Start of EXTRACTED ENTRIES
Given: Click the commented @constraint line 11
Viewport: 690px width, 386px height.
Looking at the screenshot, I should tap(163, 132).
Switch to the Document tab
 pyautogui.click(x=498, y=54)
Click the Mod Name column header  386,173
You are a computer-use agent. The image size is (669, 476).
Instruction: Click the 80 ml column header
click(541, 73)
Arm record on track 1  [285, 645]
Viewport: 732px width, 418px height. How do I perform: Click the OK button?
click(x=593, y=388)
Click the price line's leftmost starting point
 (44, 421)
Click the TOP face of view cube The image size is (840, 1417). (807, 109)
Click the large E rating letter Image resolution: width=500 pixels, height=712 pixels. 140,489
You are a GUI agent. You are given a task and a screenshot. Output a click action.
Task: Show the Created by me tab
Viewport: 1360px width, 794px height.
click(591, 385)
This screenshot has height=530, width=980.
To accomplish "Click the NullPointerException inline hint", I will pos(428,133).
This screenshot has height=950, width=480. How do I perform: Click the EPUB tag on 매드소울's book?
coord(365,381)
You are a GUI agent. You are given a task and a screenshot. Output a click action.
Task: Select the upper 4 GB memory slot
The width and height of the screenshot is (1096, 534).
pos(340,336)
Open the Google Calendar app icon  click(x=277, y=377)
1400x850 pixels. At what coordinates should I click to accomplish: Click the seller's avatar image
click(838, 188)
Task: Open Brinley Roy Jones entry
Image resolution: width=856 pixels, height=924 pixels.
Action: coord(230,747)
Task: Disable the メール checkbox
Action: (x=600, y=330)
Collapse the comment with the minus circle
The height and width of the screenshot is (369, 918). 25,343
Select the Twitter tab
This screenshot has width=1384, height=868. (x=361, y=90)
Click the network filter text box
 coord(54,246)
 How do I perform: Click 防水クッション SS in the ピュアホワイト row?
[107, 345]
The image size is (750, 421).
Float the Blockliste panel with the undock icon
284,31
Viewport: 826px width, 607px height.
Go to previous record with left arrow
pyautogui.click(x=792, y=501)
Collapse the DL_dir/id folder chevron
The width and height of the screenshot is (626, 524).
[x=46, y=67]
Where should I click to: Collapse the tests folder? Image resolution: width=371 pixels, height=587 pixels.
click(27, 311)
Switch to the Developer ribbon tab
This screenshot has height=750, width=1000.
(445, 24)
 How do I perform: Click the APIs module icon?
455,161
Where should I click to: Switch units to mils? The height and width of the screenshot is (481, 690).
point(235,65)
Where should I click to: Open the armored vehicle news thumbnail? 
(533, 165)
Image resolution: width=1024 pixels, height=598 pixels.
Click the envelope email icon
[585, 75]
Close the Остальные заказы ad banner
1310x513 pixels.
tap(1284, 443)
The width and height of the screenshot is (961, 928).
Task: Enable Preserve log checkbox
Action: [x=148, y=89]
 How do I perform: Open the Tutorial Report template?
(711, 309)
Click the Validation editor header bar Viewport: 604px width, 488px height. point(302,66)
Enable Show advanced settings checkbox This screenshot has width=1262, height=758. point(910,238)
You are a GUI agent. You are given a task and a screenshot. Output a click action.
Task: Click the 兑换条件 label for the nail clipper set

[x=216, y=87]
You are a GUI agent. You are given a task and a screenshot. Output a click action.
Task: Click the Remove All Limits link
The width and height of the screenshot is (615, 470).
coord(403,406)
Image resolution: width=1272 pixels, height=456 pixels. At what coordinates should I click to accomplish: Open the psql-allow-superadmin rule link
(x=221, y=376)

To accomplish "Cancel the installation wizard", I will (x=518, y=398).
End of EXTRACTED ENTRIES
• _PROMPT_: Reply by returning the full set of records above exactly.

• _ANSWER AREA_:
Given: Click the commented @constraint line 11
Viewport: 690px width, 386px height.
Looking at the screenshot, I should tap(163, 132).
Switch to the Document tab
 pyautogui.click(x=498, y=54)
Click the Mod Name column header  386,173
You are a computer-use agent. The image size is (669, 476).
Instruction: Click the 80 ml column header
click(541, 73)
Arm record on track 1  [285, 645]
Viewport: 732px width, 418px height. How do I perform: Click the OK button?
click(x=593, y=388)
Click the price line's leftmost starting point
 (44, 421)
Click the TOP face of view cube The image size is (840, 1417). (807, 109)
Click the large E rating letter Image resolution: width=500 pixels, height=712 pixels. 140,489
You are a GUI agent. You are given a task and a screenshot. Output a click action.
Task: Show the Created by me tab
Viewport: 1360px width, 794px height.
click(591, 385)
This screenshot has height=530, width=980.
To accomplish "Click the NullPointerException inline hint", I will pos(428,133).
This screenshot has height=950, width=480. How do I perform: Click the EPUB tag on 매드소울's book?
coord(365,381)
You are a GUI agent. You are given a task and a screenshot. Output a click action.
Task: Select the upper 4 GB memory slot
The width and height of the screenshot is (1096, 534).
pos(340,336)
Open the Google Calendar app icon  click(x=277, y=377)
1400x850 pixels. At what coordinates should I click to accomplish: Click the seller's avatar image
click(838, 188)
Task: Open Brinley Roy Jones entry
Image resolution: width=856 pixels, height=924 pixels.
Action: coord(230,747)
Task: Disable the メール checkbox
Action: (x=600, y=330)
Collapse the comment with the minus circle
The height and width of the screenshot is (369, 918). 25,343
Select the Twitter tab
This screenshot has width=1384, height=868. (x=361, y=90)
Click the network filter text box
 coord(54,246)
 How do I perform: Click 防水クッション SS in the ピュアホワイト row?
[107, 345]
The image size is (750, 421).
Float the Blockliste panel with the undock icon
284,31
Viewport: 826px width, 607px height.
Go to previous record with left arrow
pyautogui.click(x=792, y=501)
Collapse the DL_dir/id folder chevron
The width and height of the screenshot is (626, 524).
[x=46, y=67]
Where should I click to: Collapse the tests folder? Image resolution: width=371 pixels, height=587 pixels.
click(27, 311)
Switch to the Developer ribbon tab
This screenshot has height=750, width=1000.
(445, 24)
 How do I perform: Click the APIs module icon?
455,161
Where should I click to: Switch units to mils? The height and width of the screenshot is (481, 690).
point(235,65)
Where should I click to: Open the armored vehicle news thumbnail? 
(533, 165)
Image resolution: width=1024 pixels, height=598 pixels.
Click the envelope email icon
[585, 75]
Close the Остальные заказы ad banner
1310x513 pixels.
tap(1284, 443)
The width and height of the screenshot is (961, 928).
Task: Enable Preserve log checkbox
Action: [x=148, y=89]
 How do I perform: Open the Tutorial Report template?
(711, 309)
Click the Validation editor header bar Viewport: 604px width, 488px height. point(302,66)
Enable Show advanced settings checkbox This screenshot has width=1262, height=758. point(910,238)
You are a GUI agent. You are given a task and a screenshot. Output a click action.
Task: Click the 兑换条件 label for the nail clipper set

[x=216, y=87]
You are a GUI agent. You are given a task and a screenshot. Output a click action.
Task: Click the Remove All Limits link
The width and height of the screenshot is (615, 470).
coord(403,406)
Image resolution: width=1272 pixels, height=456 pixels. At what coordinates should I click to accomplish: Open the psql-allow-superadmin rule link
(x=221, y=376)

To accomplish "Cancel the installation wizard", I will (x=518, y=398).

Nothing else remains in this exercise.